At one point it became impossible to count the number of times the Thai government announced a ban on vaping due to the frequency they enacted a new piece of prohibitive legislation. Each time it was met with indifference and ignored by the police, vapers, and shop owners selling vaping products.
Finally, they all took it seriously as raids were conducted, sellers locked up. Travel experts warned potential visitors to the country about product seizures by customs officers when landing in Bangkok while the police began arresting and jailing tourists for vaping in public.
Last Tuesday, Minister Chaiwut Thanakamanusorn announced that he was “exploring” ways in which the sale of e-cig products could be legalised.
Remarkably, he went on to note that over 67 countries have now accepted the evidence surrounding vaping and approved the e-cigarette as a reduced harm product to combat the perils of smoking.

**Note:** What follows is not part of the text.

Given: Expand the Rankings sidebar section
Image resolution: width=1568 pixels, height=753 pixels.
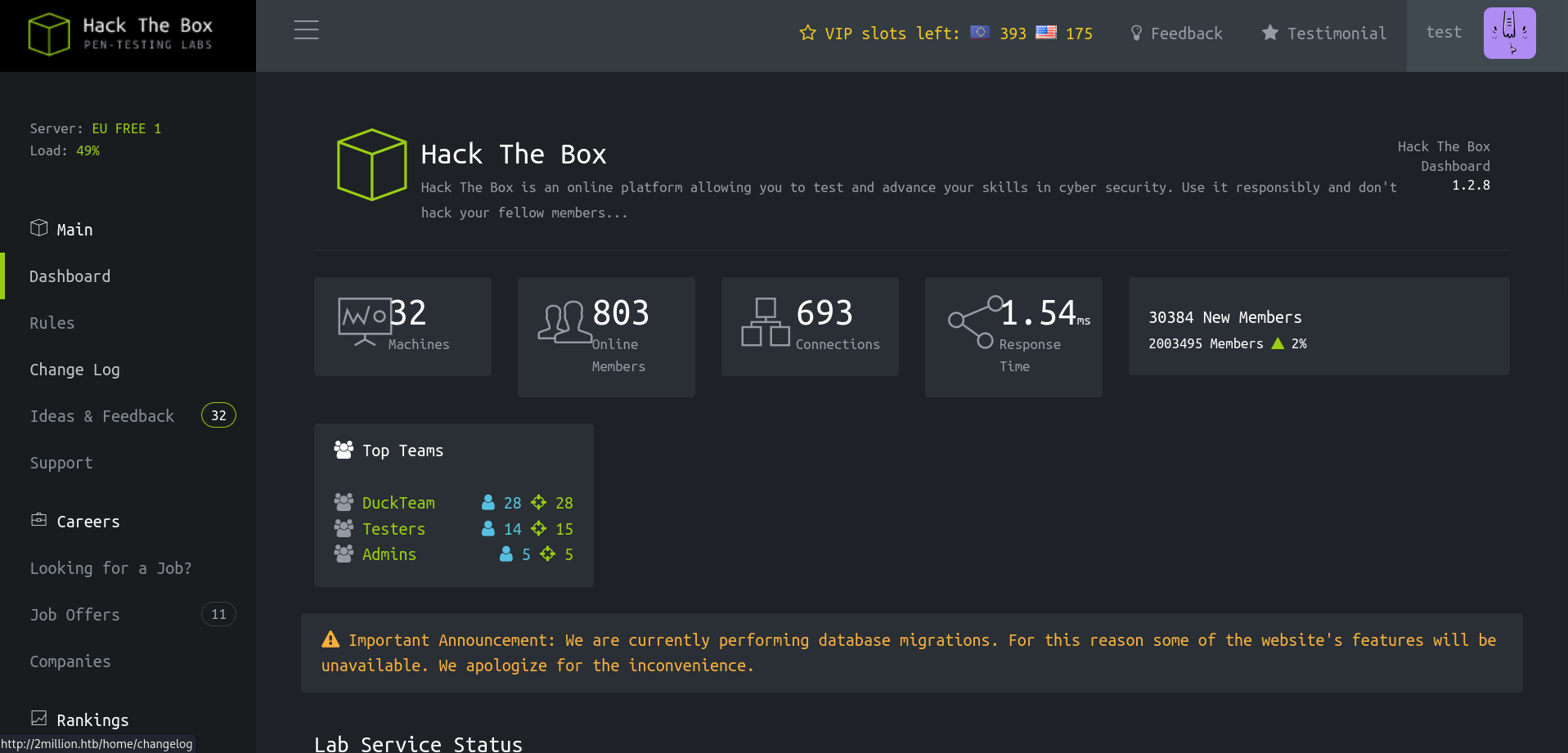Looking at the screenshot, I should click(x=92, y=720).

He explained his confusion as to why Thailand currently bans the manufacture, import and sale of vaping devices and e-liquids as they are a safer product to use for smokers who have struggled to quit using other traditional approaches.

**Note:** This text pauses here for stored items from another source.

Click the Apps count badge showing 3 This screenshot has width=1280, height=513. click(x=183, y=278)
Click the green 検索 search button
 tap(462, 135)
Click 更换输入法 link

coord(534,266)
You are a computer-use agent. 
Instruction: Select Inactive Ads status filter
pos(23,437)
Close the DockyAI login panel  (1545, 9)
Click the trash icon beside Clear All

Thailand currently has more than 10 million smokers, smoking their way through more than 46 billion cigarettes each year, of which 106,000 die each year from smoking-related diseases.
A clue as to why Thailand has been so strict on reduced harm products like vaping lies with The Thailand Tobacco Monopoly. The company is owned by the state, is the only is the only tobacco producer in the country and holds a firm grip over almost three-quarters of the local cigarette market.

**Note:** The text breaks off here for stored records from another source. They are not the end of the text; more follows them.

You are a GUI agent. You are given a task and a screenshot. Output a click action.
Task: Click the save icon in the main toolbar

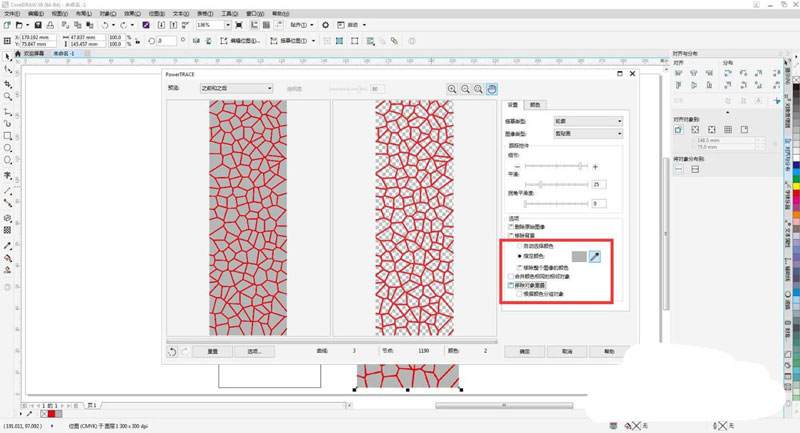click(x=38, y=23)
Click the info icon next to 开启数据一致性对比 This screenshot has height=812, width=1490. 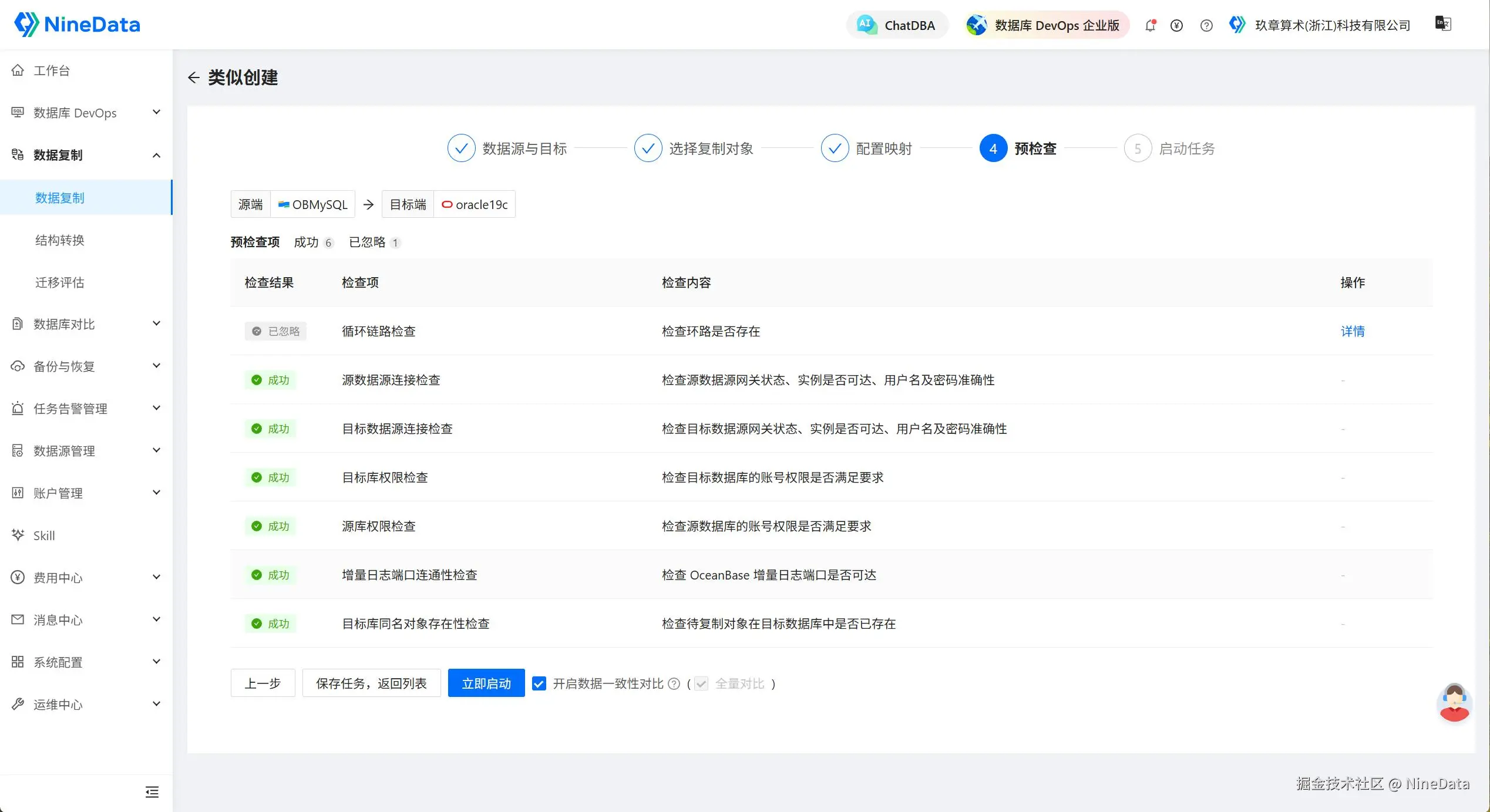pyautogui.click(x=674, y=683)
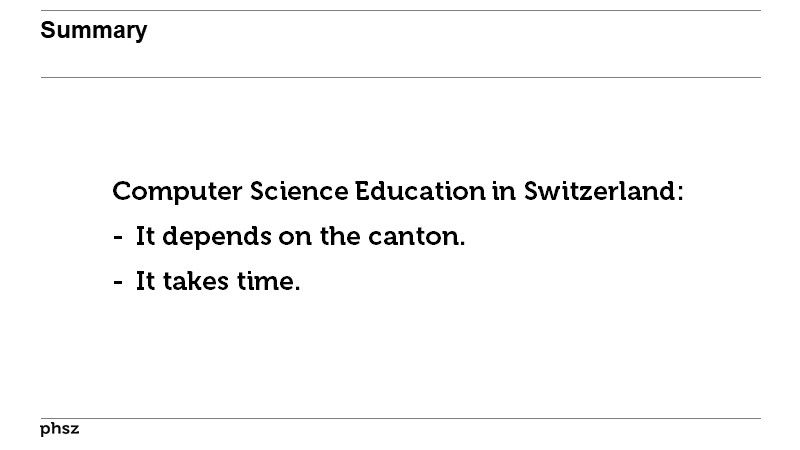Click the phsz logo in the footer

coord(59,429)
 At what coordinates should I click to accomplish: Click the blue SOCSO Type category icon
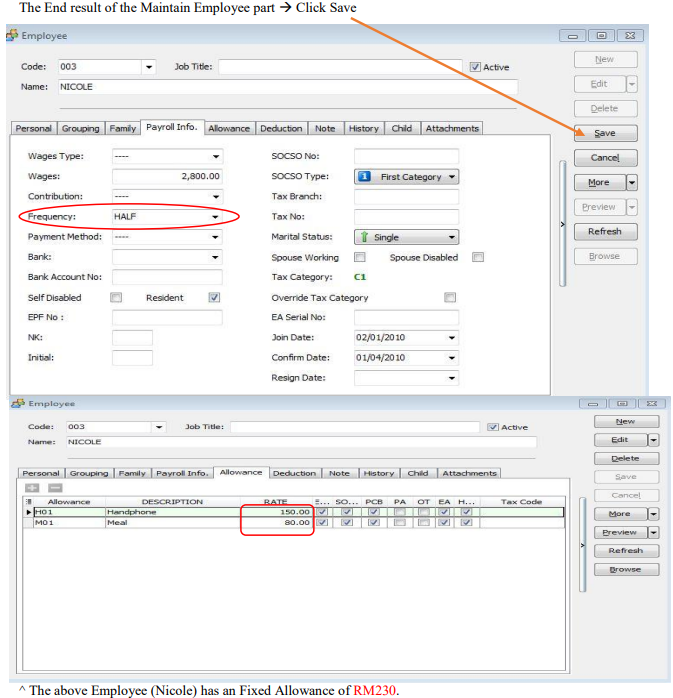365,177
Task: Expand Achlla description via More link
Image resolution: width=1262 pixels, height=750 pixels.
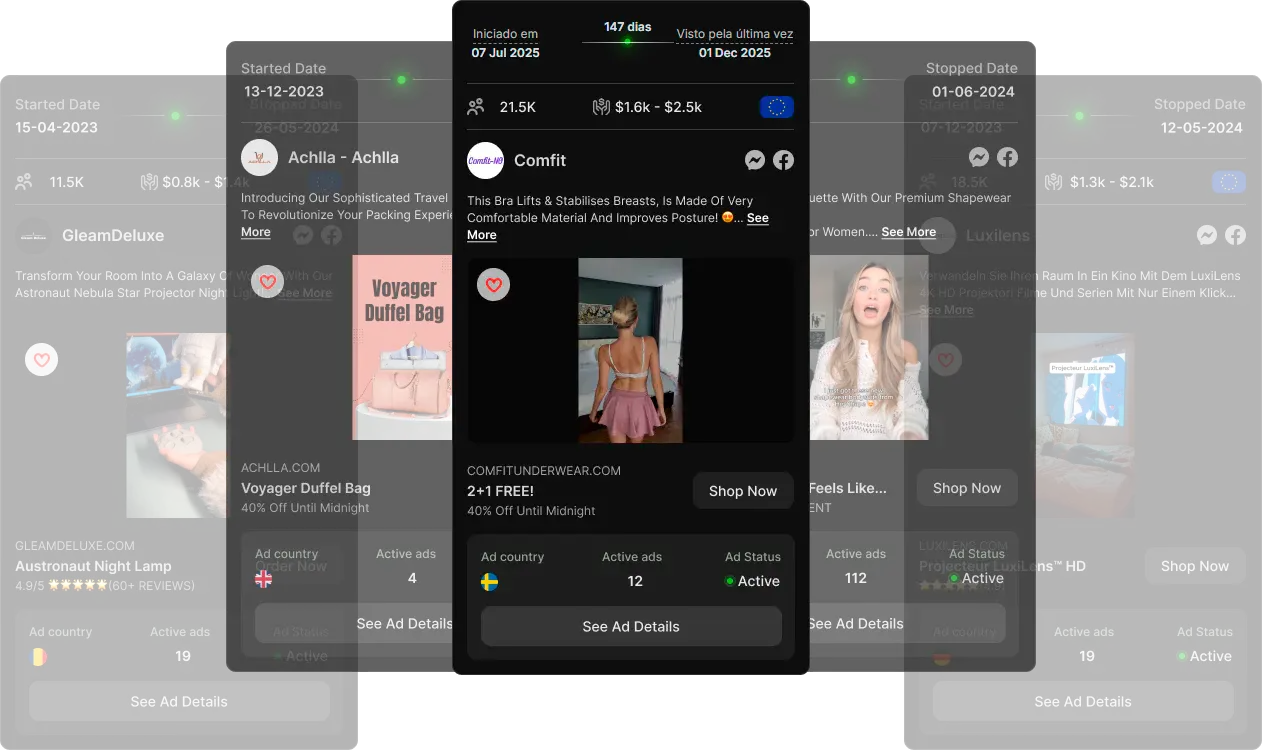Action: (256, 232)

Meanwhile, money from two of Michael Bloomberg’s organisations (The Union and Bloomberg Philanthropies) floods into the bank accounts of the anti-tobacco groups proliferating throughout Thailand. One, the National Alliance for a Tobacco-Free Thailand said: “Various elements of society, both government and non-government, have been working hard to reduce the number of smokers, so legalising e-cigarettes will only exacerbate the situation.”
The local paper reports the National Alliance for a Tobacco-Free Thailand saying, “vaping could do more harm than good” and “e-cigarettes are not safer choices for people who want to quit smoking”.
It will be interesting to see if truth and evidence finally wins out over vested interests and fact-free ideological zealotry. There are at least 106,000 reasons why it should.